Albert Leo Schlageter führte während der Ruhrbesetzung 1923 Anschläge auf Verkehrsverbindungen der französischen Truppen aus.

Albert Leo Schlageter führte während der Ruhrbesetzung 1923 Anschläge auf Verkehrsverbindungen der französischen Truppen aus.

Die gewalttätigen Auseinandersetzungen fordern weit mehr als 100 Todesopfer. Zur Märtyrerfigur nicht allein der Nazis wird dabei Albert Leo Schlageter, Mitglied einer NSDAP-Tarnorganisation. Ein französisches Militärgericht verurteilt ihn wegen Spionage und Sprengstoffanschlägen im Mai 1923 zum Tode.

Im Sommer sind die wirtschaftlichen Schwierigkeiten durch die Ruhrbesetzung offensichtlich. Im Juli ist ein Dollar mehr als 160.000 Reichsmark wert. Im August stürzt die Regierung Cuno nach erfolglosen Verhandlungen mit Frankreich.

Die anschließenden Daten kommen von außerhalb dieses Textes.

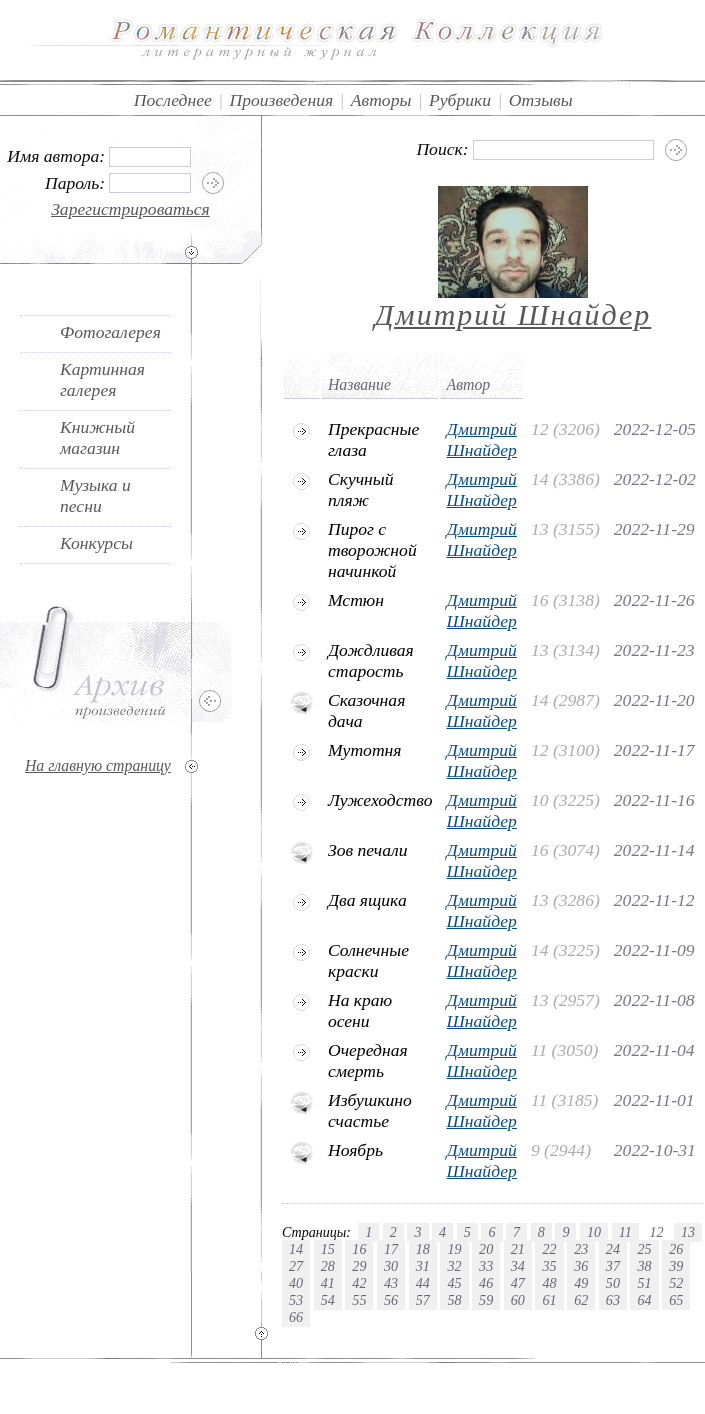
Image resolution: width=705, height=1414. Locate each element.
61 (549, 1300)
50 (613, 1283)
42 (359, 1283)
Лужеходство (380, 800)
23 (581, 1249)
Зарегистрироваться (130, 209)
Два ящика (367, 900)
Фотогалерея (110, 332)
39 (676, 1266)
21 (518, 1249)
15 (328, 1249)
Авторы (381, 100)
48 (549, 1283)
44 (423, 1283)
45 (454, 1283)
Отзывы (541, 100)
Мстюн (356, 600)
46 (486, 1283)
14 (296, 1249)
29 (359, 1266)
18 (423, 1249)
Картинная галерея (102, 379)
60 (518, 1300)
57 (423, 1300)
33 (486, 1266)
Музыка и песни (95, 495)
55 (359, 1300)
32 (454, 1266)
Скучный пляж (361, 489)
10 (594, 1232)
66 (296, 1317)
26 (676, 1249)
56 (391, 1300)
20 (486, 1249)
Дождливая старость (371, 660)
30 (391, 1266)
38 (644, 1266)
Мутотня (365, 750)
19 (454, 1249)
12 (656, 1232)
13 (688, 1232)
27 (296, 1266)
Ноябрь (355, 1150)
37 (613, 1266)
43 (391, 1283)
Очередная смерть (368, 1060)
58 (454, 1300)
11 (625, 1232)
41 (328, 1283)
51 (644, 1283)
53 (296, 1300)
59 (486, 1300)
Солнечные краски (368, 960)
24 (613, 1249)
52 (676, 1283)
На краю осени (360, 1010)
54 (328, 1300)
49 (581, 1283)
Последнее (173, 100)
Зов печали (368, 850)
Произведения (282, 100)
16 (359, 1249)
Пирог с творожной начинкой (372, 550)
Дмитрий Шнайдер (513, 314)
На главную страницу (98, 765)
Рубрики (460, 100)
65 (676, 1300)
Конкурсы (96, 543)
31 (423, 1266)
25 (644, 1249)
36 (581, 1266)
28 (328, 1266)
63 (613, 1300)
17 (391, 1249)
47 (518, 1283)
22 (549, 1249)
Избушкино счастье (370, 1110)
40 (296, 1283)
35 (549, 1266)
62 (581, 1300)
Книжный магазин (97, 437)
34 (518, 1266)
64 (644, 1300)
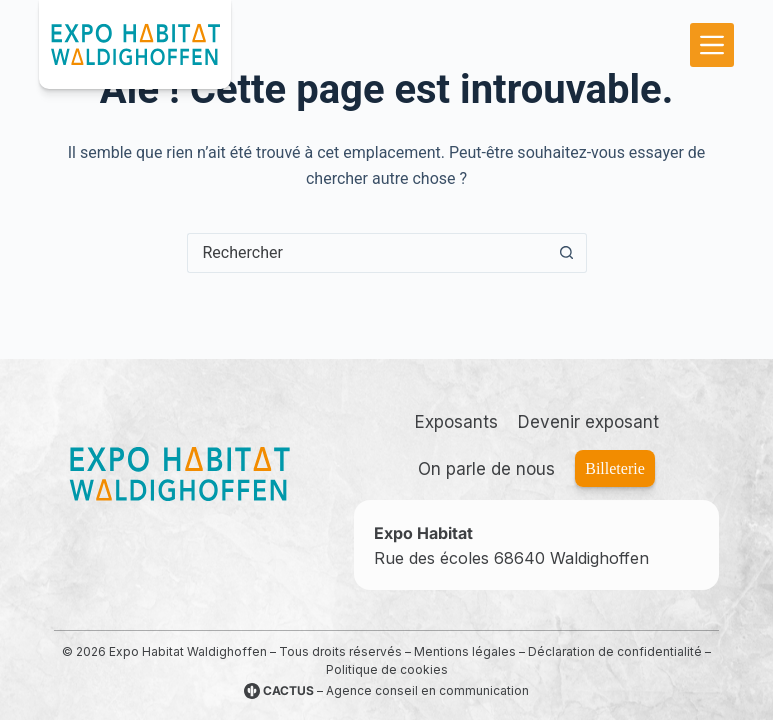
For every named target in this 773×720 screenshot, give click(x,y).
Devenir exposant (588, 422)
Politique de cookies (387, 669)
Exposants (456, 422)
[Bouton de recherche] (567, 253)
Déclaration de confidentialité (615, 651)
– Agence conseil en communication (386, 690)
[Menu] (712, 45)
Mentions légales (465, 651)
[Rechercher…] (367, 253)
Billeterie (615, 468)
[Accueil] (179, 474)
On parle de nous (486, 469)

Am 13. August 1923 übernimmt Gustav Stresemann von der Deutschen Volkspartei das Ruder als Reichskanzler und führt eine große Koalition.

Am 26. September 1923 erklärte Stresemann – nach ebenfalls erfolglosen Verhandlungen mit den Franzosen – den Ruhrkampf offiziell für beendet. Paris lenkt ein Jahr später auf Druck der USA und Großbritanniens ein und beendet die Besetzung des Ruhrgebietes im August 1925.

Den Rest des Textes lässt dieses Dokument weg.